## Set task 1
According to the Talend performance post, how long does the job take to run in DataStage?
## Set task 2
Reproduce word for word the part of the Talend performance post that opens with the words containing "2) Fetch Size" and closes with "performance improvement steps?".
## Set task 3
Write the next part of the Talend performance post, picking up right after its final sentence.

## Source text
-------------------------

Do not input private or sensitive data. View Qlik Privacy & Cookie Policy.
Skip to main content

Announcements
Join us in NYC Sept 4th for Qlik's AI Reality Tour! Register Now
cancel
Showing results for 
Search instead for 
Did you mean: 
RakeshKumar1
Contributor
Contributor

performance improvement

Reading 21 .dat files which holds 22million records and writing into two target tables and reject files after schema check. This is a migration project and we are trying to match the job run time of datastage which is 1.3mins whereas in talend it is taking 2.6mins.

 

Job design

 

1) tFileList (reading 21 files) --> tFileInputDelimited --> tMap1

2) tDBInput1--> tMap1

3) tMap1 --> splits into 2 flow --> flow 1 --> tSchemaComplaianceCheck1 --> tDBOupt1 and tFileOutputDelimited1

                   flow 2 --> tSchemaComplaianceCheck2 --> tDBOupt2 and tFileOutputDelimited2

                                                                                                                                 

To achieve 2.6mins below is the configuration,

1) In Iterate link - enabled parallel execution to 4

2) Fetch Size in tDBInput1 - 10000

3) tDBOupt1 and tDBOupt2

                            BATCH_SIZE - 100000

                            COMMIT EVERY - 50000

                            Parllel Execution - 12                   

 

Can anyone please suggest, performance improvement steps?

-------------------------

(Click-target data)
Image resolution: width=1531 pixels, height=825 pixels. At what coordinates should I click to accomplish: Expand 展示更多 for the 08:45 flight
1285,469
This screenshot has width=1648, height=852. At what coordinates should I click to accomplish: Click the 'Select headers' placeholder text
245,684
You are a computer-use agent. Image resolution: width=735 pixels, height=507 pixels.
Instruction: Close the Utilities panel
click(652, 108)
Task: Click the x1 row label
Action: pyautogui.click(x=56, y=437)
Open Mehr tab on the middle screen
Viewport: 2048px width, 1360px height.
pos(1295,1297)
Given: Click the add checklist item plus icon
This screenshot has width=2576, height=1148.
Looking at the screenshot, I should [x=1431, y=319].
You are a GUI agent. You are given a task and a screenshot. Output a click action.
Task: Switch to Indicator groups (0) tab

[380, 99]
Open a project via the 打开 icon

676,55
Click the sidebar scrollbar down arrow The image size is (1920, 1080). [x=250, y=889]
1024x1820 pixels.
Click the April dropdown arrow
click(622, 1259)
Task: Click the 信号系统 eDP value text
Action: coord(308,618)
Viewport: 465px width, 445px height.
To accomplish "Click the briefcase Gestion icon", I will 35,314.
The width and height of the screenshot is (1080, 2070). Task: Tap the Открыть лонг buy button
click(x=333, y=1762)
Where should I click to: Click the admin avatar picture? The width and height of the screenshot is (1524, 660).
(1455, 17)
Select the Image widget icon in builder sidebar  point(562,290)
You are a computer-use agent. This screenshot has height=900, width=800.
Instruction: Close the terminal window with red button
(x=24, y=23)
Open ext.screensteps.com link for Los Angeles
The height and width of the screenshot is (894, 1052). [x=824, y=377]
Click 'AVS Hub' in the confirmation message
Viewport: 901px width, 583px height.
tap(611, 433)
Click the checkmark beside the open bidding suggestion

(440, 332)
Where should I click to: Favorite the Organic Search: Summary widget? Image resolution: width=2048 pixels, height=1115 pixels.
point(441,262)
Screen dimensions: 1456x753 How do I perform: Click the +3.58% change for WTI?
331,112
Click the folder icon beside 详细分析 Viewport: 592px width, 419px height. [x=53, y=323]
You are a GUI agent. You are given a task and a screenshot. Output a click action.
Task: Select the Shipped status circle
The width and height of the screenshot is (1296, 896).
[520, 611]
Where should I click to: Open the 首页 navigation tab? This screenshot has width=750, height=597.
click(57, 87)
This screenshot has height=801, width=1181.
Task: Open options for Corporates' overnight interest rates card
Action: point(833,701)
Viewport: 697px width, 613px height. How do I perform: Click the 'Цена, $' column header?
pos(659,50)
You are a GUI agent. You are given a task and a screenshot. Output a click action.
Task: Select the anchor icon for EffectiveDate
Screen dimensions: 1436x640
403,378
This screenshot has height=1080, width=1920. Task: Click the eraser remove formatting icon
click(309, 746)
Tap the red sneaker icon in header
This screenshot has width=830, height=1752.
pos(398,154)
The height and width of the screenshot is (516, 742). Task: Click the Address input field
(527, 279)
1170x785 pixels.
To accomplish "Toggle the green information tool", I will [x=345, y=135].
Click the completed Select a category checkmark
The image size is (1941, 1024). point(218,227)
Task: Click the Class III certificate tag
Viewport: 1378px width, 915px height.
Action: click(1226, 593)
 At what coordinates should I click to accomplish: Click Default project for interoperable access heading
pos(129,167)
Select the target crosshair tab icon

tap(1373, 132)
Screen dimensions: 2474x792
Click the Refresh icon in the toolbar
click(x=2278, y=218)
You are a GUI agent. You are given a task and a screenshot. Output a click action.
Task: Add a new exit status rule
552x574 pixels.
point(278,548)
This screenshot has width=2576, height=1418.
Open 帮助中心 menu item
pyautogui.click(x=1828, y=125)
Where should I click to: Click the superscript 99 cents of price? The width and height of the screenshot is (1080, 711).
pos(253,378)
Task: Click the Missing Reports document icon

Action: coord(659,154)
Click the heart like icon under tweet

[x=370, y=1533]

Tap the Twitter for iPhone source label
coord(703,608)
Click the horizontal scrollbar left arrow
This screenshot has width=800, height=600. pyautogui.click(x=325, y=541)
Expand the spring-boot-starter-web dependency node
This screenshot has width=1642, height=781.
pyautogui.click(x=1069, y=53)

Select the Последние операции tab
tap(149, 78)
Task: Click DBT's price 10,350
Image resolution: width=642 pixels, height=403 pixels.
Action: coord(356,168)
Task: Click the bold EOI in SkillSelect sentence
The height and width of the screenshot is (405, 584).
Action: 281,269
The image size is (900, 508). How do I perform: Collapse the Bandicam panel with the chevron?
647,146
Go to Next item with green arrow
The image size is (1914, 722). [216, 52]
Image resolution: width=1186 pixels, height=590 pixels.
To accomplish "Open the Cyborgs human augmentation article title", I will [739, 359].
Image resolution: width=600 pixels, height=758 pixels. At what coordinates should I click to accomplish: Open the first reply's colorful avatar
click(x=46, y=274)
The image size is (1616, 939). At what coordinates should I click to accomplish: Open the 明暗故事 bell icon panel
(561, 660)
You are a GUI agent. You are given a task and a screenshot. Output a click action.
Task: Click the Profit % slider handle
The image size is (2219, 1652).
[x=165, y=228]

-------------------------

## Written response 1
1.3 minutes.

## Written response 2
2) Fetch Size in tDBInput1 - 10000

3) tDBOupt1 and tDBOupt2

                            BATCH_SIZE - 100000

                            COMMIT EVERY - 50000

                            Parllel Execution - 12                   

 

Can anyone please suggest, performance improvement steps?

## Written response 3
Labels (3)
4 Replies
RakeshKumar1
Contributor
Contributor
Author

Please help on this question? how can I get the performance.

gjeremy1617088143

Hi @Rakesh Kumar​ ,

you can try to allocate more memory to the jvm : run tab --> advanced settings --> use pecific JVM arguments

-Xms number M memory allocated a the launch of the job

-Xmx number M max memory allocated.

 

in tDBOutput do you use Insert or Update ?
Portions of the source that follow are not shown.